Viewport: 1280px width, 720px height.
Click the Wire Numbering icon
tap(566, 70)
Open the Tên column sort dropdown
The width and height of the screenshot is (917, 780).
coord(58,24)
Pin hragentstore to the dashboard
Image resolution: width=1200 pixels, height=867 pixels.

===

### [What is being asked]
Each record is to be retyped exactly as it appears.

### [The answer]
Viewport: 1280px width, 720px height.
Click the Wire Numbering icon
tap(566, 70)
Open the Tên column sort dropdown
The width and height of the screenshot is (917, 780).
coord(58,24)
Pin hragentstore to the dashboard
Image resolution: width=1200 pixels, height=867 pixels.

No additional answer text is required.